Despite the fact that I live so close to that sprawling, undulating wave pool known as the Pacific Ocean, I rarely find myself in (or on) a boat any bigger than a kayak out here.

After all, isn't whalewatching for tourists? (Though to be honest, I don't think I've ever seen a whale, and I would like to.)

When I was entertaining an out-of-town guest recently, I actually expected we'd take some kind of boat ride, but instead we opted to let the ocean waves lap against our raw bodies and bring us out to sea, and back to shore, rather than protecting ourselves in some sort of vessel. We beached it, braving crabs and kelp forests and ankle-swelling rocks and green sea anemones squishing under toes, rather than observing it all from the safety of our craft.

But when I lived in New York, I always said the best way to see the city was by boat: to take one of those cruises up the Hudson, around Battery Park City, or down the East River, ferrying over to Long Island City or Governor's Island, cruising up the oil-addled Newtown Creek or generally grimy Gowanus Canal, fishing in the Long Island Sound. It was the only way you could really see the Manhattan skyline without really leaving Manhattan across a bridge or tunnel.

Trying to plan our beach adventures, I realized I'd spent so much time in Southern California's interior that I didn't really understand its land border, where bluffs and cliffs give way to caves and sand and, finally, the tide. Whether we were traveling north or west. That Santa Monica is a bay.

So upon my return visit to Long Beach, I got on a boat and took a cruise around the harbor.



Along the docks near Shoreline Village, next to the marina, there are a variety of boats you can take out onto the water, from little power boats to sailboats, giant yachts, and even a riverboat.



We set sail on the Kristina, backing out of Dock 2 towards the Long Beach Harbor Lighthouse...
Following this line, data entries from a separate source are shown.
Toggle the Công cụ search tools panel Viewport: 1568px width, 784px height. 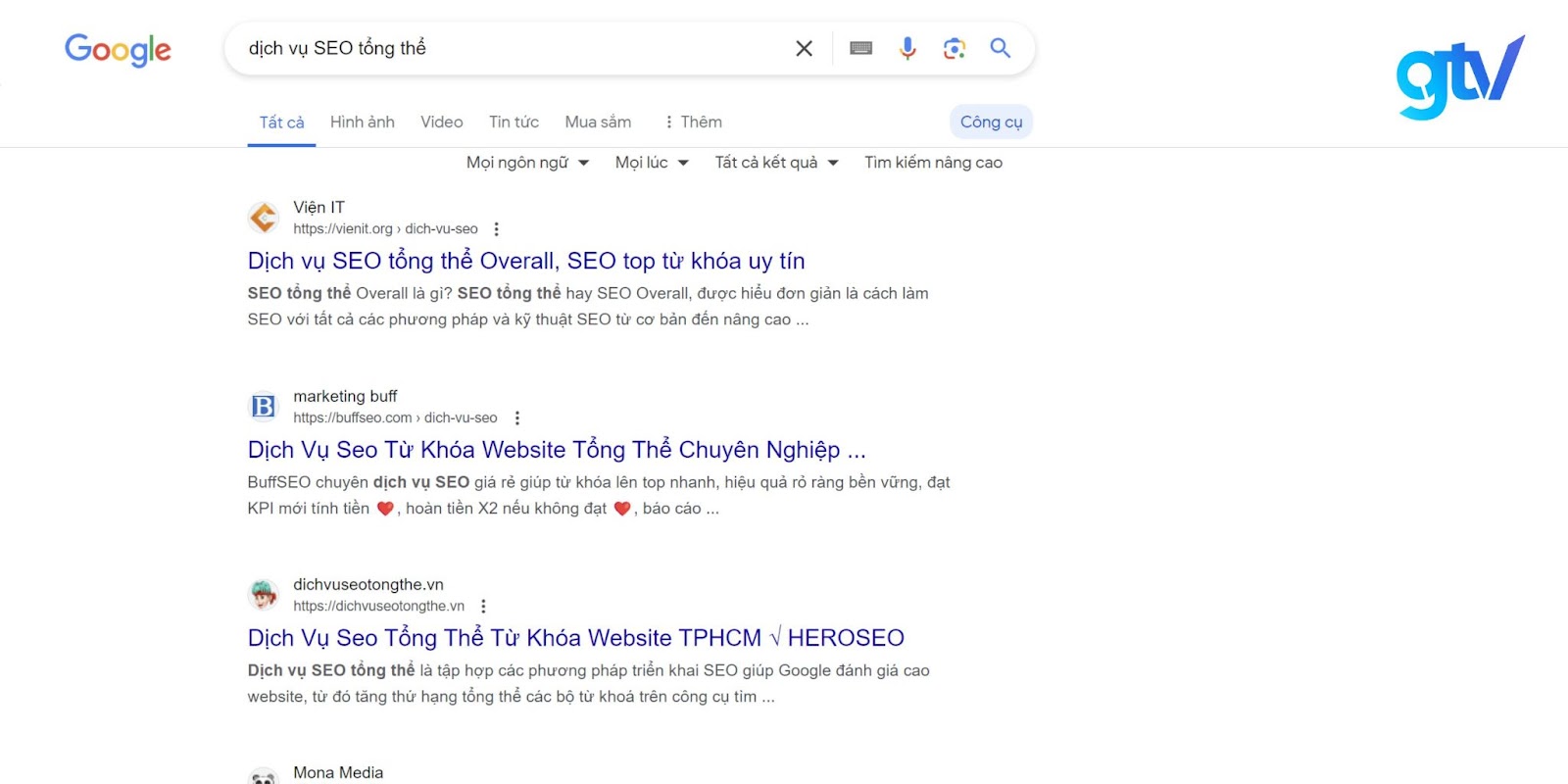pos(991,121)
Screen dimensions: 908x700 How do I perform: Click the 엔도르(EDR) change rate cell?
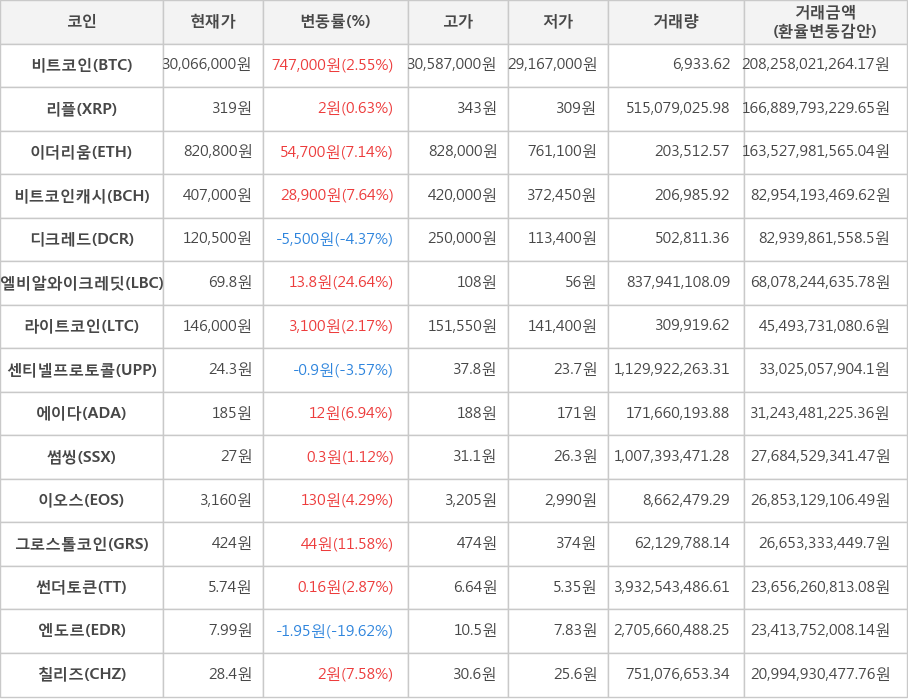coord(335,631)
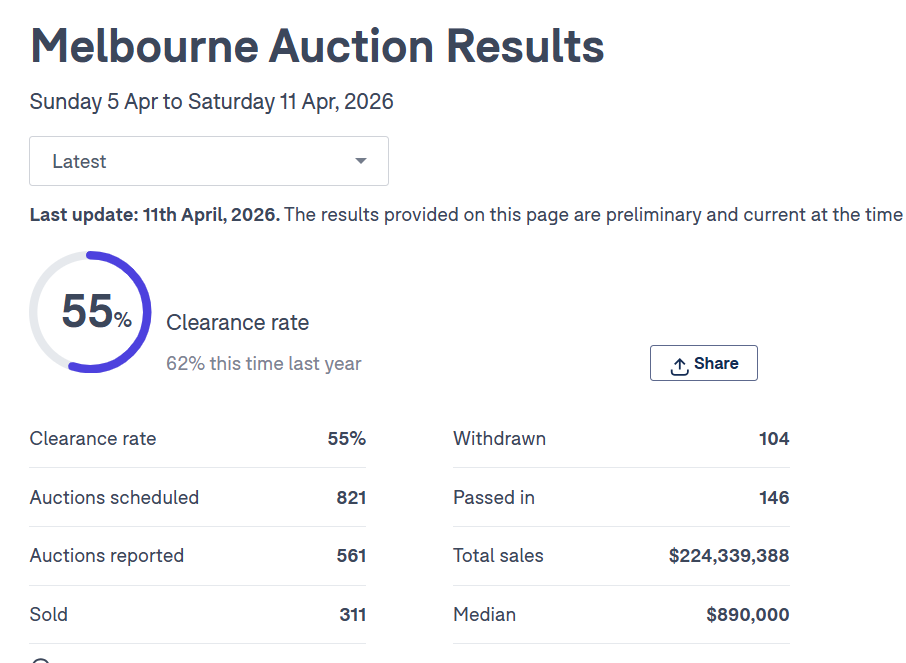Screen dimensions: 906x663
Task: Click the Auctions scheduled row label
Action: (114, 497)
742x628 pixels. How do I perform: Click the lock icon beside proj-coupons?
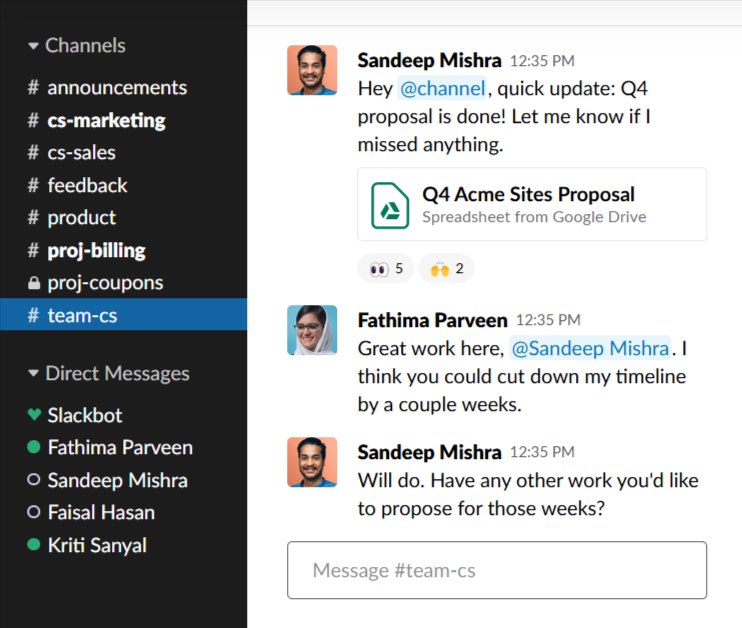coord(34,283)
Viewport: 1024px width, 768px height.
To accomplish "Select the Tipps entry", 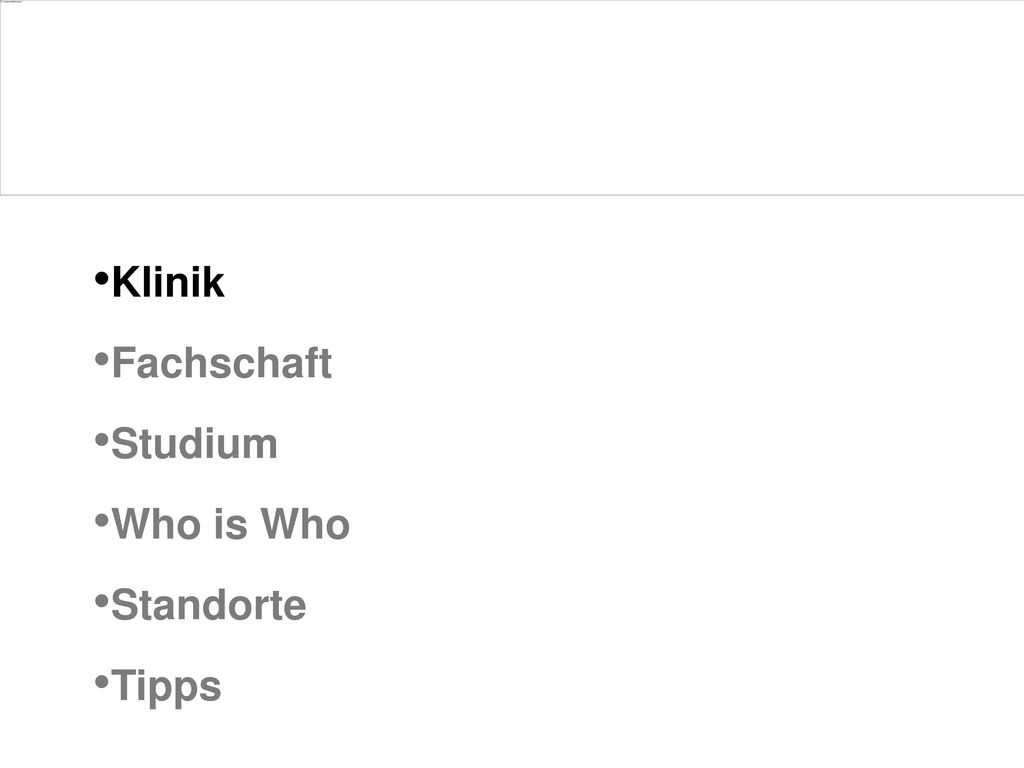I will click(x=167, y=688).
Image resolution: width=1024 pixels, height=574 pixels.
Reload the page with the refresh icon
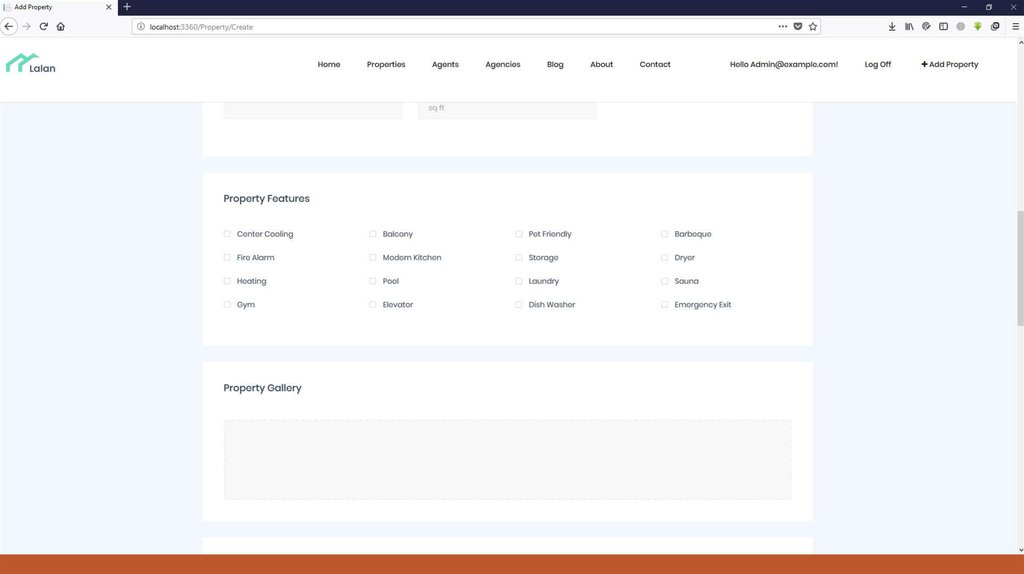coord(43,26)
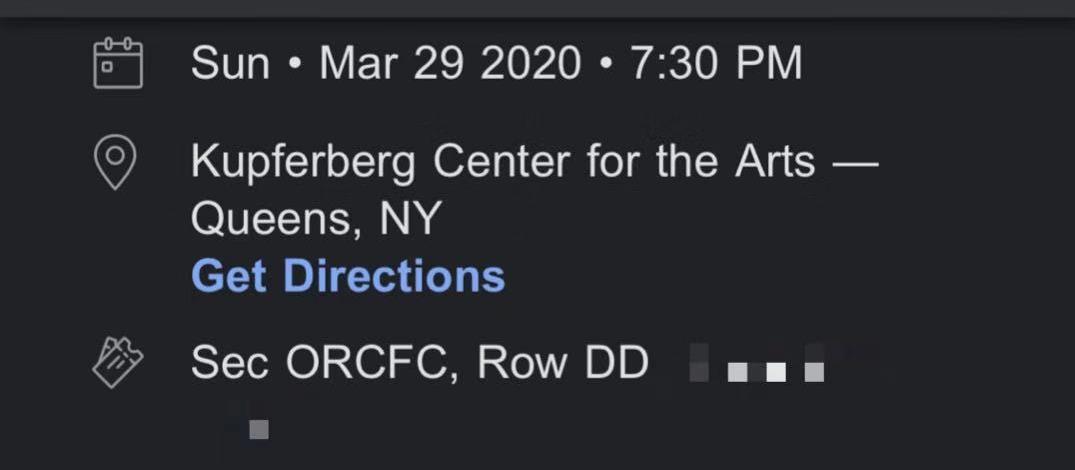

...turning about face to approach the Queen Mary, now a permanently-docked "floating hotel"...



...and out into the open sea.



Unlike New York, this boat ride wasn't to get some distance from the city to reflect upon it from afar...



...but rather to see the sea itself, with its sunbathing lions...



...manmade oil islands...



...and tourist attractions.

But, of course, the Los Angeles Harbor is huge, the Pacific Ocean even huger, so I only got a short, 45 minute snippet of what it has to offer - only a glimpse of the gantries, a dabble in the derricks.

And upon our return, back on steady ground, a short bike ride later, I changed into a bikini and went running down the beach into the water, which is calm behind the enormous breakwall, built to protect freighters and tankers and other ships from the tumult of the sea, which has sent me drowning, stolen my sunglasses and dislodged my bikini more than once in the past.

But there are plenty of other boats to sail from plenty of other beaches, from Malibu to Manhattan.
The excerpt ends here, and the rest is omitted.